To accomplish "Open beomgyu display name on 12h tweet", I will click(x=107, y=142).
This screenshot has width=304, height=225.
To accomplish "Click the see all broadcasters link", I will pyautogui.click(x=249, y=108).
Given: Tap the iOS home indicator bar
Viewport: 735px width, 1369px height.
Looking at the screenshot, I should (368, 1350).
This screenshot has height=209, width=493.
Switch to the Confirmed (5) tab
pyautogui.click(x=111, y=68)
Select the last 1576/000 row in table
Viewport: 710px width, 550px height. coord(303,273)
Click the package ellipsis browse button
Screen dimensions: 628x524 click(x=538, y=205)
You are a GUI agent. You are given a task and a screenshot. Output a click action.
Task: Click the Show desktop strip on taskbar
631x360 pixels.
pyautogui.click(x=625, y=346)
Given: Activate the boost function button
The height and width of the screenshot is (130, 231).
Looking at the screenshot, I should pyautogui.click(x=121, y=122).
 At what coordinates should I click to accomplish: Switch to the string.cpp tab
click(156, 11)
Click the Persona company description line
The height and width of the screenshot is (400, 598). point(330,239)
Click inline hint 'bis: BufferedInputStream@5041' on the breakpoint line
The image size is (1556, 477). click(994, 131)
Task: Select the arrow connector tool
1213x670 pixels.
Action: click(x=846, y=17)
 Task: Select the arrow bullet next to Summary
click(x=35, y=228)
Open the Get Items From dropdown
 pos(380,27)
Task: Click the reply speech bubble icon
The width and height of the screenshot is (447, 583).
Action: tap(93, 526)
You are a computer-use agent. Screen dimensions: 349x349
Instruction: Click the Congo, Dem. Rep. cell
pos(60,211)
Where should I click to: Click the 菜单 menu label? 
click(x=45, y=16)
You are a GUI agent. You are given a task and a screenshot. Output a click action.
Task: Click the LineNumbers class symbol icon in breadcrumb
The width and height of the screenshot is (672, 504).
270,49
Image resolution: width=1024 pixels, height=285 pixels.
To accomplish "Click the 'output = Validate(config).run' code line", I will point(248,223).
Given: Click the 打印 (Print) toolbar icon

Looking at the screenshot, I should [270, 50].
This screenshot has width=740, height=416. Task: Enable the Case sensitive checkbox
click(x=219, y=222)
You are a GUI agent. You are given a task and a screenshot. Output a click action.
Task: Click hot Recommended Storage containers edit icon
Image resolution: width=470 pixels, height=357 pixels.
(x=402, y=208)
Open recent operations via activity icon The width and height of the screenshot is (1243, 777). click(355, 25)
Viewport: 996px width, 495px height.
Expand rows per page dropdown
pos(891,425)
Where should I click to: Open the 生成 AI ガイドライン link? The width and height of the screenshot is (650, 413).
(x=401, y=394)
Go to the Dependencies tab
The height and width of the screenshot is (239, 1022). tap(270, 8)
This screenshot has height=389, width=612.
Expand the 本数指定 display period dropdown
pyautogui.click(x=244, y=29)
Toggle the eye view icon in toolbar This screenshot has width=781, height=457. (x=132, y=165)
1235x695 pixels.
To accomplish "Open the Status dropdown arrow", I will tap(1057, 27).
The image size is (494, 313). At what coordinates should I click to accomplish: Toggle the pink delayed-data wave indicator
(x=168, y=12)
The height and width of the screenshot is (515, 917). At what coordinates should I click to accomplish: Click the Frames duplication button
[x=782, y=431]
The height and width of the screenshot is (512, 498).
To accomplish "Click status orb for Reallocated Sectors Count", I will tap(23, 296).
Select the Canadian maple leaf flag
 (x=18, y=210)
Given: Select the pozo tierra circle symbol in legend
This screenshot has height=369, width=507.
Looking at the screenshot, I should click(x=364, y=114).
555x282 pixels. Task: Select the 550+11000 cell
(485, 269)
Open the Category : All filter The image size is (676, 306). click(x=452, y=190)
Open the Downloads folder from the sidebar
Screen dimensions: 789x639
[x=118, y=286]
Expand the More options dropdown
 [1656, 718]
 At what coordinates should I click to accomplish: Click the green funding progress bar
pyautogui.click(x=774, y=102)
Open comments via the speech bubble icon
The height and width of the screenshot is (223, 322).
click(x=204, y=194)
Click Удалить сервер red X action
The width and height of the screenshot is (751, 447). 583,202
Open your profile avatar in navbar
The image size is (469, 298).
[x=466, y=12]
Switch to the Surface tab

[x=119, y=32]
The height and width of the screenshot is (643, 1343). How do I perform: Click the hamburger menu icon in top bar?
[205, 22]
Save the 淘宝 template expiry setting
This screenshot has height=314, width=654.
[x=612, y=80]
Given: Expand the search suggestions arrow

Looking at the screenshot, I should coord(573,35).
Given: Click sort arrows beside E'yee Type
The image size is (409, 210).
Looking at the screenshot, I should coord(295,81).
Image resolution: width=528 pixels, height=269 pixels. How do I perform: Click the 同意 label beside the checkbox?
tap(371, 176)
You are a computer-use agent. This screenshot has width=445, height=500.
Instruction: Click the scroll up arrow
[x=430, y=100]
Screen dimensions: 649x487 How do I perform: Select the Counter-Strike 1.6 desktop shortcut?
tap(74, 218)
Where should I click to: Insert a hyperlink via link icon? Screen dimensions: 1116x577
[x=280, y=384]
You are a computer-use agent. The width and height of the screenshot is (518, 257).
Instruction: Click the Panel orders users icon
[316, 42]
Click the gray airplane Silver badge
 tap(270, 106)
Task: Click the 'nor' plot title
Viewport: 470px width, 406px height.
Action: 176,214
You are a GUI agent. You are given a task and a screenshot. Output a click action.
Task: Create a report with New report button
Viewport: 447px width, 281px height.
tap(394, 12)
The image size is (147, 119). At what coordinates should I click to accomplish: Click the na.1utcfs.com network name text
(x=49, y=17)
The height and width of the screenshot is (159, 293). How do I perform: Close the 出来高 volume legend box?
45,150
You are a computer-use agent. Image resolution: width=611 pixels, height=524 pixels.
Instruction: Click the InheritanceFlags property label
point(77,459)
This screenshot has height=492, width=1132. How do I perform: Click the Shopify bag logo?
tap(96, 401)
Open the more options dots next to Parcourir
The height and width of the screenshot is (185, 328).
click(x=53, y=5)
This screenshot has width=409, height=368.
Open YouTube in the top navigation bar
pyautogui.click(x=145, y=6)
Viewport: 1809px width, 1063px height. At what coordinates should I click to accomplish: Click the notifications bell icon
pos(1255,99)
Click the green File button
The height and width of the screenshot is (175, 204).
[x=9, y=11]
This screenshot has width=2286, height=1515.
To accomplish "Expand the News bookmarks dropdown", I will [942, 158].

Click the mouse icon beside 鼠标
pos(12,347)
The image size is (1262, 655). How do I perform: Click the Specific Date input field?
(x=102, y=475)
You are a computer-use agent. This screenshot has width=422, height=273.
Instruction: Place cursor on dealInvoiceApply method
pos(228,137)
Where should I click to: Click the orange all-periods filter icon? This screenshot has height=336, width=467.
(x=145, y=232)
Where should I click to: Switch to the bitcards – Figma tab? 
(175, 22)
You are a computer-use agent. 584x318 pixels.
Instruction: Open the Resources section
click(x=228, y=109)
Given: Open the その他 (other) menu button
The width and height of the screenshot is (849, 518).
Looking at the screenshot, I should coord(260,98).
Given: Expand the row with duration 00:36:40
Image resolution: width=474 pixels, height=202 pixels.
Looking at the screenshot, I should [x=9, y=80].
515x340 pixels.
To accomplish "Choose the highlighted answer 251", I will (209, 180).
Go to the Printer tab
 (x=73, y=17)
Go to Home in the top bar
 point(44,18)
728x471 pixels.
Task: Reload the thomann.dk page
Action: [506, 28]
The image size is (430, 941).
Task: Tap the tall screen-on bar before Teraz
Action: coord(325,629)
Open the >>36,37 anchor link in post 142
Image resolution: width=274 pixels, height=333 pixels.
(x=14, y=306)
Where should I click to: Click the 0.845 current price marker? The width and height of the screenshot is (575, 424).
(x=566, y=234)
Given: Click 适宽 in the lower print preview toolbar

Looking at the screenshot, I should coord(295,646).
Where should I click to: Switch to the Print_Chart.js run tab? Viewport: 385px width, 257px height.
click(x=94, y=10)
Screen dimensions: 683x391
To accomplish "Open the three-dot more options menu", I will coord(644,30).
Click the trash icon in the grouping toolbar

---*---

Copy out every line in the data above that contains the string "name". The match is case-sensitive.

#### SOLUTION TO THIS TASK:
To accomplish "Open beomgyu display name on 12h tweet", I will click(x=107, y=142).
The image size is (147, 119). At what coordinates should I click to accomplish: Click the na.1utcfs.com network name text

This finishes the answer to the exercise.